Blanca rolled his eyes. "I'm in a talking garden. Do you really think much is going to shock me at this point?"
"Fine, fine. Continuing on: I'm from an organization dedicated to stopping the Hares. We intercepted their plans on this planet, and I was planted here to stop them. You see, the Hares are peculiar lifeforms; the only way to truly defeat them is from within one of their 'stories.' For this, I'll need your help."
"Not that I'm averse to teaching them a lesson," Blanca said. "But how do I know you're not part of their plan?"
"You'll find the Hares lack imagination. For instance, the goal of your quest is to find 'The Maguffin.' A 'Maguffin' is actually just a literary term for an object or person that is the focus of a quest, but serves no actual purpose in the plot. The Hares, rather than coming up with something that makes sense—a treasure of some sort, for instance—just called your goal 'The Maguffin.'"
"Wow! Now, that conversation with the Plot Hare almost makes sense," Blanca said.
"Just smile and nod, smile and nod. We've found it's the best way for the 'protagonists'—or, as we call them, abductees—to handle them. They never suspect a thing. But, anyway, the point is that with how little imagination the Hares have, there's no way they'd think up a talking garden. As I mentioned before, they don't even believe it could exist, so they mentally block out its existence."
"Alright," Blanca said. "There's just one thing that's bothering me: If they're so unimaginative and predictable, how are they such a threat?"
"Well, they're capable of interstellar travel naturally. Plus, they breed like terrestrial rabbits—and look a lot like them, too. We're still investigating the possible connection; it may give us clues to their origins. In addition to this, their preferred method of attack—insinuating themselves into literature—often fails to raise suspicion."
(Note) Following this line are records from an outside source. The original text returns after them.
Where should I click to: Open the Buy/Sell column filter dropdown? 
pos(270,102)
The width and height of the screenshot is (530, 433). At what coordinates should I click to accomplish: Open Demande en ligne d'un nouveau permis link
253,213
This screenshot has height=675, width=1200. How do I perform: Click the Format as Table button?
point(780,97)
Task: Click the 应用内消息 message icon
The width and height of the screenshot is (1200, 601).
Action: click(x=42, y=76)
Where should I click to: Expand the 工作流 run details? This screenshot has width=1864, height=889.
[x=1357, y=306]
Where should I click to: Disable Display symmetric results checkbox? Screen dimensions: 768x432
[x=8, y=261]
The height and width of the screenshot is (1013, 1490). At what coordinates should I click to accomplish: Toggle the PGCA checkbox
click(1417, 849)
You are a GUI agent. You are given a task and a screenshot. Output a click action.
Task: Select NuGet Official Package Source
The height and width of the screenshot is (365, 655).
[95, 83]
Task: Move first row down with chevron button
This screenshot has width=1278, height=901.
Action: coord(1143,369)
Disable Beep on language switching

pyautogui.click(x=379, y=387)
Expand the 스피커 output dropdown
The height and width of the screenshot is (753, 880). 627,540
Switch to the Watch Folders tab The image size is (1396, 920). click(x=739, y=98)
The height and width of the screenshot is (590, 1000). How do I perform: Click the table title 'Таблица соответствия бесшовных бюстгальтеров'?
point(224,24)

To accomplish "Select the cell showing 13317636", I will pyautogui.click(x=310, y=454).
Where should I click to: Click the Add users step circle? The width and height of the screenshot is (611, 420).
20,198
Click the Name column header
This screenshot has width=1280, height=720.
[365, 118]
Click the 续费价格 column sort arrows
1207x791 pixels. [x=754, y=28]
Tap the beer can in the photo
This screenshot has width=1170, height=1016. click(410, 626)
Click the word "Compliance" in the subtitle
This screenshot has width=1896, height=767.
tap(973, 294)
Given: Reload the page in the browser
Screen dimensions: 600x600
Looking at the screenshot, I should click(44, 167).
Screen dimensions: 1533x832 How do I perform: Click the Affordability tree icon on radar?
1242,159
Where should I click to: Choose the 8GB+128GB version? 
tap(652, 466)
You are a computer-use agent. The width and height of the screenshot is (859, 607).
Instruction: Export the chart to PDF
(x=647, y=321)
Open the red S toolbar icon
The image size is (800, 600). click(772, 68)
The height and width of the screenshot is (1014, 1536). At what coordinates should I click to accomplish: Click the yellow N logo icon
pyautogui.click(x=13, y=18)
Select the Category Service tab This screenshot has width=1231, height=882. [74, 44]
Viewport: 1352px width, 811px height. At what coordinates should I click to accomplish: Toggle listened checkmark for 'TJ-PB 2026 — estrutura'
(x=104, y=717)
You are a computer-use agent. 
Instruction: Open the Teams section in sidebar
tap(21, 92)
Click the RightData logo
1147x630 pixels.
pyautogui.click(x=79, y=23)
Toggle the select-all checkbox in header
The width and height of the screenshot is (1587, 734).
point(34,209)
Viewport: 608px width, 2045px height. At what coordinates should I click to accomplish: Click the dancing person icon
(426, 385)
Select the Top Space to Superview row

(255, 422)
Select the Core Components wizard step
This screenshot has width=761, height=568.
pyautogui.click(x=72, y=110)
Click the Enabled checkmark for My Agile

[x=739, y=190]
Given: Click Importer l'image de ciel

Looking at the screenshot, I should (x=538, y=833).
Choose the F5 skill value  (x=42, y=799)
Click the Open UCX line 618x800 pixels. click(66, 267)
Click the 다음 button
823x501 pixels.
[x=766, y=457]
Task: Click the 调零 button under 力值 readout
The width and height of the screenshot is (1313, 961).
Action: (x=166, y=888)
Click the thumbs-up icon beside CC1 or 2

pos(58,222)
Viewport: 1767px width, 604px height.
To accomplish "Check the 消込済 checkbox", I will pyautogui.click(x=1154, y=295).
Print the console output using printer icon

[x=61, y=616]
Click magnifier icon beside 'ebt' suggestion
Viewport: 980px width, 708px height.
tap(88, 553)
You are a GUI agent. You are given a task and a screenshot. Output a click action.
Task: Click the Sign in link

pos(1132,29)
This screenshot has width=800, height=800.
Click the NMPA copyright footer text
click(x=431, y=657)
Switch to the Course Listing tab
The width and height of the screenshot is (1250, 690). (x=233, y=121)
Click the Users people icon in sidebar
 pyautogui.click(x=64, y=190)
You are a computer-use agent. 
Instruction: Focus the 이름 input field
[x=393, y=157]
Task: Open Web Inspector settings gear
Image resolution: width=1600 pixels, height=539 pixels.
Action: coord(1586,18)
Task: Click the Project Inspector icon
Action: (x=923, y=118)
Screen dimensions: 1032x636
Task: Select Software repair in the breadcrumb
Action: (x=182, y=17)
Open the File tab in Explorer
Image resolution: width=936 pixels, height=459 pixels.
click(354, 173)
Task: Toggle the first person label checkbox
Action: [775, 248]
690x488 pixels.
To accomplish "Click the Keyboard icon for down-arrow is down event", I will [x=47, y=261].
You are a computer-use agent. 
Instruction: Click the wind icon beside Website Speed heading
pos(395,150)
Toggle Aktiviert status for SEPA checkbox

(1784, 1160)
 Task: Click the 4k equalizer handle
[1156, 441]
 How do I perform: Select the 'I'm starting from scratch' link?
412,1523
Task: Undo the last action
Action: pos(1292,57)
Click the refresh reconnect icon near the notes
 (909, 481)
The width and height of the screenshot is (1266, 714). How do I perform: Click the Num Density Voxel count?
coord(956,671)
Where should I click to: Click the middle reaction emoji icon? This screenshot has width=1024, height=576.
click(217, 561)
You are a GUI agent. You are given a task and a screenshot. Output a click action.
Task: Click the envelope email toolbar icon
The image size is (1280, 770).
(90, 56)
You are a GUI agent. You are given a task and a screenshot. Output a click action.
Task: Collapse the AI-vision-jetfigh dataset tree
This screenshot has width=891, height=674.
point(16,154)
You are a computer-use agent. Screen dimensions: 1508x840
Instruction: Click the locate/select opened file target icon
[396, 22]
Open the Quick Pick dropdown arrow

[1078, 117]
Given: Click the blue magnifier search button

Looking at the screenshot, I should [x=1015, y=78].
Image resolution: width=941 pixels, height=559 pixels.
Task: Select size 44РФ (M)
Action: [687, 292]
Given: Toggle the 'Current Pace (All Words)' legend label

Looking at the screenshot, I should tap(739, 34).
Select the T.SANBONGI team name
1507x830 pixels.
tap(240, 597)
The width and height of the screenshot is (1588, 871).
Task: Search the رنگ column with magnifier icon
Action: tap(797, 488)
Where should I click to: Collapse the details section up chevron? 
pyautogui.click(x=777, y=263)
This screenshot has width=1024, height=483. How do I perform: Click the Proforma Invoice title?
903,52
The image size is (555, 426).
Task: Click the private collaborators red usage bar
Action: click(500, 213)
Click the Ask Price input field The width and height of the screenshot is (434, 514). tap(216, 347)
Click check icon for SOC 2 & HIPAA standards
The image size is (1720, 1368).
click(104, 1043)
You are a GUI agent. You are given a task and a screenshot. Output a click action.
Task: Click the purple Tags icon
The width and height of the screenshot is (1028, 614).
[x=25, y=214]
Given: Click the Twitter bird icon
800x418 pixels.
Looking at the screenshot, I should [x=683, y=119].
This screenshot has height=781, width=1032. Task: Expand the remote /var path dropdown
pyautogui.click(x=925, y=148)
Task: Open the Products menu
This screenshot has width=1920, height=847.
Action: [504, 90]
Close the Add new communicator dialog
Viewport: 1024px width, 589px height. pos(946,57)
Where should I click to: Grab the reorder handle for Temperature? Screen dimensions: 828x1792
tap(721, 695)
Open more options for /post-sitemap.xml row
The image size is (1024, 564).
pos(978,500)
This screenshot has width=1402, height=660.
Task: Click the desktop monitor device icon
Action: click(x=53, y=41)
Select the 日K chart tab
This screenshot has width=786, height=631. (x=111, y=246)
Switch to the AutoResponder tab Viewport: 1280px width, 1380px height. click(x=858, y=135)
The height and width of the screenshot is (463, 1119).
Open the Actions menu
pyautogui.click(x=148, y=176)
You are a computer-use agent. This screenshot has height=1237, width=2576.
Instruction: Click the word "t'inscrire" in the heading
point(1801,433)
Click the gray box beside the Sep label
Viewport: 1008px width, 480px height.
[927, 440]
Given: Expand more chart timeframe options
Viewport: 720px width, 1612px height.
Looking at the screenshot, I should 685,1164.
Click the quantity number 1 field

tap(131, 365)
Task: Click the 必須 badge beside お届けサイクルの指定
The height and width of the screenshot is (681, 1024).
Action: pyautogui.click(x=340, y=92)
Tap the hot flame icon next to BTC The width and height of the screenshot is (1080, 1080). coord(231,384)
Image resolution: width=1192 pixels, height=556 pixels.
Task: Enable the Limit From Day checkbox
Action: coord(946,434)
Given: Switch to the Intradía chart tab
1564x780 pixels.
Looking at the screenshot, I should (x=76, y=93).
"Wait a second. You're saying this is a piece of literature?"
"Well, not good literature, but yes. I wouldn't worry too much over whether or not you're really real. We get into a lot of philosophical discussions about the nature of reality in the break room, and it essentially boils down to this: If something happens, you can write about, and this doesn't change the fact that it really happened. On the other hand, you can't write about something 'fictionally.' However, when you take into account the infinite possibilities the universe has to offer in conjunction with the strong anthropic principle, it's highly probable that this 'fiction' actually happened, or will happen, somewhere."
"Fine, fine, I won't obsess about that. Now, what do you want me to do?" Blanca asked.
"Execute them."
"'Execute?' As in 'kill'? Are you sure that isn't a bit harsh?"
"Come on, you were ready to eat that Plot Hare not half an hour ago! And let me tell you this: You'd be singing a different tune if you knew what they did to the residents of Carotene Beta."
"Okay, okay. Is that all?" Blanca said.
"Um, you mind waiting a few moments? This is my only chance to make real Author's Notes."
Blanca rolled his eyes. "Fine, just get on with it!"
Author's Note: Aha! A plot! I bet you didn't see a plot coming! This gives a whole new meaning to "self-insertion fic."
This fic is dedicated to Tiger5913, who was the one who urged me to write an SH fic. Be very careful what you wish for. Now look who's invading Earth!
To MikoNoNyte: Sanity's overrated. Let me pose this question to you: Does genius lead to insanity, or does insanity lead to genius?
Just to let you know, you may or may not see other SH characters here. I've got the next chapter pretty much laid out in my mind, and they won't be there. After that, we'll see what happens.
Coming up: More questions will be raised, and others will be brushed aside as being pointless comedy.
"Are you finished yet?" Blanca demanded.
Author's Note: Fine, fine. You can go.